What you have to do: Find each line of the records below that contains the word "should" and copy those lines out in full.

** Start Information supplied **

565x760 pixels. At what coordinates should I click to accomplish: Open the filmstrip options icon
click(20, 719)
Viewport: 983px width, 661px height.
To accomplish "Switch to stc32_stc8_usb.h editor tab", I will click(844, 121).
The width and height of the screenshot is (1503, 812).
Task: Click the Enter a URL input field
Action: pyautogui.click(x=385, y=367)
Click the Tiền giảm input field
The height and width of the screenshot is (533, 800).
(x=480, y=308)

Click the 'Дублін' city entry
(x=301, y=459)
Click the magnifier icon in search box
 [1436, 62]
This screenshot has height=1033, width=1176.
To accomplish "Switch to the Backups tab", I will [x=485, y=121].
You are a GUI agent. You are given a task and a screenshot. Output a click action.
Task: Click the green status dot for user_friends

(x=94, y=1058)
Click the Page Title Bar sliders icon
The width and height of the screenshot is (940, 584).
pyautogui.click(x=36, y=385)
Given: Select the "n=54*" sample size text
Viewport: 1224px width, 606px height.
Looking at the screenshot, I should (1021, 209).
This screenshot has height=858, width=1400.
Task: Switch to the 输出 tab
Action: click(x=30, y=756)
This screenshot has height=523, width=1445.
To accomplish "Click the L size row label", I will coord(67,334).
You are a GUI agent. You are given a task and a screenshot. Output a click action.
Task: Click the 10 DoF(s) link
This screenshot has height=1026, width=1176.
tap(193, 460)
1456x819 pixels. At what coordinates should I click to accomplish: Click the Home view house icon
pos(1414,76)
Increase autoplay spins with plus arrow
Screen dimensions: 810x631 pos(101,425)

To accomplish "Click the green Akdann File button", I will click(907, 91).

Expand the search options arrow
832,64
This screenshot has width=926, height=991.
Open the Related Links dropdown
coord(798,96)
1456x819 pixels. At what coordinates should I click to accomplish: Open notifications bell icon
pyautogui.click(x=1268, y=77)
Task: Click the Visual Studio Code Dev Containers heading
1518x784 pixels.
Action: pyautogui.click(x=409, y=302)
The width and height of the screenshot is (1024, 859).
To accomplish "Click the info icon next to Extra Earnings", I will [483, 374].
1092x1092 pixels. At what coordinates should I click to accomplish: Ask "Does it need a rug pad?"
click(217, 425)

** End Information supplied **

Response below:
565x760 pixels. At what coordinates should I click to accomplish: Open the filmstrip options icon
Looking at the screenshot, I should (1021, 209).
1456x819 pixels. At what coordinates should I click to accomplish: Click the Home view house icon
1456x819 pixels. At what coordinates should I click to accomplish: Open notifications bell icon
1092x1092 pixels. At what coordinates should I click to accomplish: Ask "Does it need a rug pad?"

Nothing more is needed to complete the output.